Failure to ensure that nursing personnel adhere to the hospital's policies and procedures regarding the monitoring and assessment of patients receiving Suboxone treatment for opiate withdrawal/maintenance places the patient at risk of experiencing a serious adverse outcome or death.


Findings included:

1. Document review of the hospital's policy and procedure titled, "Use of Detoxification Protocols in Inpatient Units," policy number 15112694, effective 02/02/24, showed the following:

a. It is the policy of the hospital to use prescribed protocols to monitor patients who are withdrawing from opiates, alcohol, and benzodiazepines. The purpose of the policy is to provide procedures for monitoring and effective management of withdrawal symptoms and complications.

b. When a patient has been chronically using opiates and presents in withdrawal, or is expected to be in withdrawal, the provider will (at their discretion), order the use of COWS (Clinical Opiate Withdrawal Scale) to monitor the severity of the symptoms. The results of the COWS will be communicated to the provider.

c. A patient who is in, or suspected to be in opiate withdrawal will be prescribed (at the provider's discretion), medications for symptomatic treatment (including clonidine, dicyclomine, baclofen, ondansetron, loperamide, and acetaminophen) and short-term opiate replacement using buprenorphine/naloxone (Suboxone) or buprenorphine alone (Subutex).

Document review of the hospital's policy and procedure titled, "Vital Signs and Weights," policy number 15061877, effective 02/02/24, showed the following:

a. Vital signs are obtained and recorded to provide essential information for medical providers, nursing staff, and other treatment providers to ensure safe, reliable, and accurate assessment and care.

b. Vital signs consist of blood pressure (BP), pulse (P), temperature (T), respiration (R), and pulse oximetry (O2). Weights will be recorded in pounds.

c. Vital signs are obtained on every patient at the time of admission and daily unless providers order an alternative schedule.

Document review of the hospital's policy and procedure titled, "Suboxone (Buprenorphine-Naloxone) Subutex (Buprenorphine) Policy," no policy number, revised 03/14/24, showed the following:

a. Once the provider has confirmed the diagnosis of an opioid use disorder and determines that the patient is a candidate for Suboxone/Subutex treatment, the provider discusses the medication with the patient, obtains informed consent, and places the order for the medication and order set outlining the monitoring protocol.

b.
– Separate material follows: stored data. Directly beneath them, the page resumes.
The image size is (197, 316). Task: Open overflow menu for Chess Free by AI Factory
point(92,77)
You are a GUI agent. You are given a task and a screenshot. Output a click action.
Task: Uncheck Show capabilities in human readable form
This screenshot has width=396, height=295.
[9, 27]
The Registered Nurse (RN) will complete the COWS flowsheet, documenting the results in the electronic medical record medication administration record (MAR).

c. The RN will monitor vital signs at a minimum of every 6 hours, or more often if ordered by a provider while COWS protocol is active.

Patient #1

2. Patient #1, a 49-year-old female was initially sent from jail to court-ordered inpatient rehabilitation treatment on 08/25/23. On 08/28/23, the Patient became manic and aggressive to staff and was then transferred to an acute care hospital for medical clearance. After the Patient was medically cleared on 08/29/23, she was transferred to Inland Northwest Behavioral Hospital and admitted for involuntary treatment. A review of the Patient's medical record showed the following:

a. A review of the admission assessments showed that the Patient had a history of Polysubstance Use but had not used illicit drugs since May 2023. A review of the Patient's medications from the inpatient rehabilitation facility and the sending acute care hospital showed that the current medications included one buprenorphine-naloxone (Suboxone) 8-2mg sublingual tablet daily.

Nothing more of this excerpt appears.